Thursday, December 6, 2018

Come visit me on Medium...

Hello!

My husband pointed out to me that maybe I should leave a little note here that I am continuing to write every week but am now only updating at Medium.com. You will still find my archives here but our technology doesn't seem compatible with Blogspot and it was creating some janky, garbled posts. It is just a much cleaner and more modern look over at Medium. So please come check out my posts on Medium when you get the chance as I am updating there at least once a week.

Thank you!

Marla

Friday, September 21, 2018

See No Evil: Sharing Content in the Age of Sensory Overload

There is a certain kind of social media share I'm thinking about. It’s often a blurry picture of people in hair nets and blood splattered clothing. Or maybe it’s an image of an animal hanging from a pole, tree, or kill line, people standing around him menacingly or indifferently. Animals in wire cages, panting and desperately pacing, or lethargic. Buckets of blood; steam rising from a grisly kill floor. If it’s a video, it will be traumatizing. If it’s an article, it’ll be demoralizing. Sometimes, it’ll just be an image, not shared with much - or any - text or context. And of these particular kinds of social media shares, the overarching takeaway is that humanity is the absolute worst.
We’re living in stressful and difficult times, to put it mildly. With so much happening in the world, from the dizzying and cruel chaos of the Trump administration to the steady drip of anxiety about the future of the planet, every day we’re exposed to fresh trauma, be it a threat to us or those we care about, or sympathetic traumas, the kind we experience because we’re sensitive beings. All of this chips away at our resilience and works to erode our spirit. This content is not isolated to violence against other animals: every day on social media, we are exposed to starving or scared children; bloody, broken limbs crushed under rubble; devastated, tear-streaked faces facing unfathomable loss. It’s not that there’s more suffering in the world now; it’s that our exposure to it is ramped way up now.

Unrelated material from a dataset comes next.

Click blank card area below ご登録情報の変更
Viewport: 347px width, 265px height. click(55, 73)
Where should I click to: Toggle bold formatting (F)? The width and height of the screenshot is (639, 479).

This leads to a conundrum I’ve tried to grapple with since I first became an activist, way before social media. How does one pull back the curtains on cruelties hidden from public view without activating someone else’s coping mechanism of numbing out, anger at the messenger, or, even worse, feelings of hopelessness and despair. How do we walk that fine line of opening eyes without closing hearts? I don’t know if there are definitive answers on this but I will say that we face this with Vegan Street, where part of our mission is to shine a light on what happens behind closed doors. We also spend a lot of time focusing on really positive and inspiring stories, but there is no doubt that there is a lot of fodder for disheartenment, too. So what do we do?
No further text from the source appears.